» SUPPLIED DATA:
━━━━━━

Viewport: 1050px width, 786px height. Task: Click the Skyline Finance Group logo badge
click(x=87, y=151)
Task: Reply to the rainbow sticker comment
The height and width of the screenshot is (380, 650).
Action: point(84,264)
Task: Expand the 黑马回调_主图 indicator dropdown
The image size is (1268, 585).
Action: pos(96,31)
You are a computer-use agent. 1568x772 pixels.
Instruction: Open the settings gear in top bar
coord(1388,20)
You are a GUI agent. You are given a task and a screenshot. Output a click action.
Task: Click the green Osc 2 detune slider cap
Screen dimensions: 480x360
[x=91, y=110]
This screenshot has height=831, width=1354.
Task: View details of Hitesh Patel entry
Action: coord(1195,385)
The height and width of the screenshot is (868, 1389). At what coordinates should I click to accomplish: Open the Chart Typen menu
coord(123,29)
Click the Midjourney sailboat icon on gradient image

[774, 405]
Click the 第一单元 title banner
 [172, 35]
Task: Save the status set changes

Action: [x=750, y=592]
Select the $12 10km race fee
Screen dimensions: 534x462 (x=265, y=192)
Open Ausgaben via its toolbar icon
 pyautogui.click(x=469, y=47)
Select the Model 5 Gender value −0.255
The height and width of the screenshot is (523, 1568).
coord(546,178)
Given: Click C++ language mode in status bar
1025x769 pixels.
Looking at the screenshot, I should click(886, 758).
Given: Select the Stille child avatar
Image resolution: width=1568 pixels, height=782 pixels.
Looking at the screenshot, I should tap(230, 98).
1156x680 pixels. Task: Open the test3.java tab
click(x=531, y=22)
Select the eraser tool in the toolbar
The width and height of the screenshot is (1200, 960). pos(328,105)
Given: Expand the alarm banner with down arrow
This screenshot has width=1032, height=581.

━━━━━━

Retype the data. Keep every word as it stands.

Viewport: 1050px width, 786px height. Task: Click the Skyline Finance Group logo badge
click(x=87, y=151)
Task: Reply to the rainbow sticker comment
The height and width of the screenshot is (380, 650).
Action: point(84,264)
Task: Expand the 黑马回调_主图 indicator dropdown
The image size is (1268, 585).
Action: pos(96,31)
You are a computer-use agent. 1568x772 pixels.
Instruction: Open the settings gear in top bar
coord(1388,20)
You are a GUI agent. You are given a task and a screenshot. Output a click action.
Task: Click the green Osc 2 detune slider cap
Screen dimensions: 480x360
[x=91, y=110]
This screenshot has height=831, width=1354.
Task: View details of Hitesh Patel entry
Action: coord(1195,385)
The height and width of the screenshot is (868, 1389). At what coordinates should I click to accomplish: Open the Chart Typen menu
coord(123,29)
Click the Midjourney sailboat icon on gradient image

[774, 405]
Click the 第一单元 title banner
 [172, 35]
Task: Save the status set changes

Action: [x=750, y=592]
Select the $12 10km race fee
Screen dimensions: 534x462 (x=265, y=192)
Open Ausgaben via its toolbar icon
 pyautogui.click(x=469, y=47)
Select the Model 5 Gender value −0.255
The height and width of the screenshot is (523, 1568).
coord(546,178)
Given: Click C++ language mode in status bar
1025x769 pixels.
Looking at the screenshot, I should click(886, 758).
Given: Select the Stille child avatar
Image resolution: width=1568 pixels, height=782 pixels.
Looking at the screenshot, I should tap(230, 98).
1156x680 pixels. Task: Open the test3.java tab
click(x=531, y=22)
Select the eraser tool in the toolbar
The width and height of the screenshot is (1200, 960). pos(328,105)
Given: Expand the alarm banner with down arrow
This screenshot has width=1032, height=581.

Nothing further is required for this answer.